I have completed a total of 4 years, 11 months, and 12 days of experience, and I have resigned from there. I asked for gratuity, but HR is saying that I am not eligible. What should I do now? I live in Delhi. If you have any references, please share them with me. Your feedback will really mean a lot to me. Thank you.
From India, New Delhi
From India, New Delhi
Dear Member,
There are a lot of debates available in the following threads. You can read and gain knowledge about queries on gratuity eligibility:
- [Gratuity Eligibility - Completed 4 years 183 days](https://www.citehr.com/621133-gratuity-eligibility-completed-4-years-183-days.html)
- [Gratuity Eligibility if you are serving a notice period](https://www.citehr.com/260004-gratuity-eligibility-if-you-serving-notice-period.html)
Please feel free to explore these discussions for more information.
From India, New Delhi
There are a lot of debates available in the following threads.
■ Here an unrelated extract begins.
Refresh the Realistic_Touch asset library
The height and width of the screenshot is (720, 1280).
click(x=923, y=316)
You can read and gain knowledge about queries on gratuity eligibility:
- [Gratuity Eligibility - Completed 4 years 183 days](https://www.citehr.com/621133-gratuity-eligibility-completed-4-years-183-days.html)
- [Gratuity Eligibility if you are serving a notice period](https://www.citehr.com/260004-gratuity-eligibility-if-you-serving-notice-period.html)
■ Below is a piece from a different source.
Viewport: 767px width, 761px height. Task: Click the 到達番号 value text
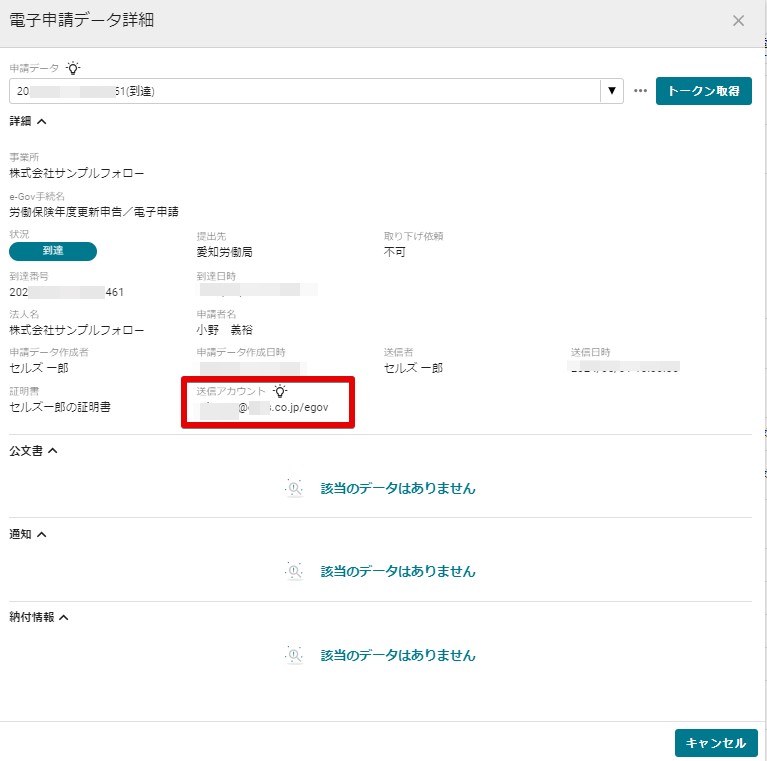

Please feel free to explore these discussions for more information.
From India, New Delhi
You are eligible for gratuity, please quote the following judgement of MADRAS HIGH COURT:
Hon'ble Justice Mr. S.M. Abdul Wahab in W.P. No. 2135 of 1987 decided on 12.6.1996 in Mettur Beardse Ltd. (represented by Its Personnel Manager), Madras vs. Regional Labour Commissioner (Central) & (Authority under Payment of Gratuity Act) Madras & Others (1998 LLR 1072). It was held that as per Sections 2(a), 2(b), 2(c), 2(e), and 2A of the PAYMENT OF GRATUITY ACT 1972 - 'Continuous service' Qualifying period of service by an employee - Entitlement of Gratuity - An employee rendering continuous service for a period of 240 days in a year will be deemed to have continued in service for 'one year as stipulated by section 2A of the Act. Thus, an employee who has put in service for 10 months and 18 days for the fifth year subsequent to the first 4 years should be deemed to have completed continuous service of five years. His claim for gratuity is tenable.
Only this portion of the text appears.